- [What the task requires] Copy out, word for word, the part of the Stata bootstrapping text between "within your estimation" and "the -bs-'s -exp_list-.", inclusive.

- [Reading text]
* * * * * * * * *

Well if you can assume that your panels (i.e., individuals observed
over time) are independent, then that is an appropriate unit to
resample, and that can be handled by Stata's -bsample-. If -id- is the
panel ID, and -year- is your time variable, so that your data set is

tsset id year

then you can resample your data by

bsample ... , ...cluster(id) newcluster(newid)

and then setting it up

tsset newid year

within your estimation routine, i.e. before -ivreg- or whatever you
want to do with it. Note that this would necessarily involve
programming so that your program has at least two lines:

tsset newid year
ivreg2 ....

Then, with estimation results still in memory, you can still use
_b[whatever] in the -bs-'s -exp_list-.

Additional statistical inconvenience arise, however, It is known that
the bootstrap distribution converges faster for the pivotal statistics
(i.e. those that converge to a fully known distribution). The
distinction here is between saving the coefficients _b[whatever] and
the t-statistics _b[whatever]/_se[whatever]. The latter will converge
to N(0,1), while the former, to N(true beta, sampling variance of
beta-hat).

* * * * * * * * *

- [Supplied material]
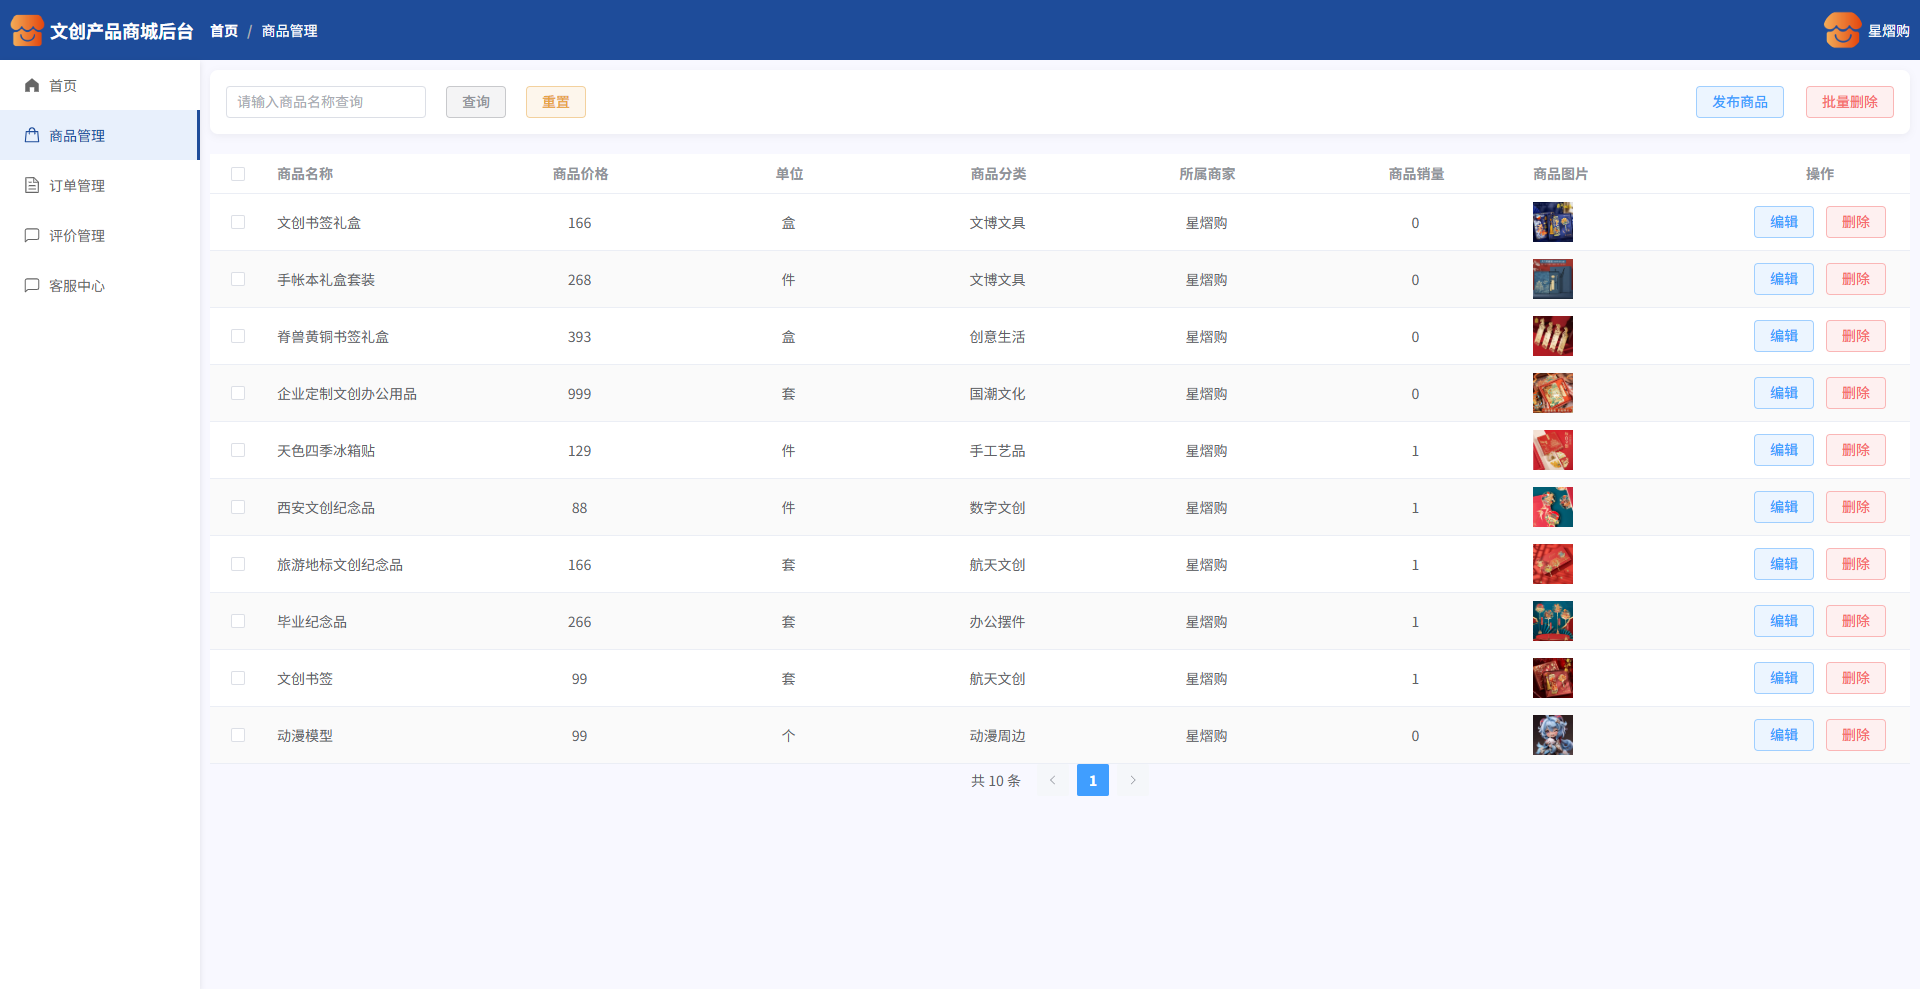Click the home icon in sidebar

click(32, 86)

* * * * * * * * *

- [Result of the task]
within your estimation routine, i.e. before -ivreg- or whatever you
want to do with it. Note that this would necessarily involve
programming so that your program has at least two lines:

tsset newid year
ivreg2 ....

Then, with estimation results still in memory, you can still use
_b[whatever] in the -bs-'s -exp_list-.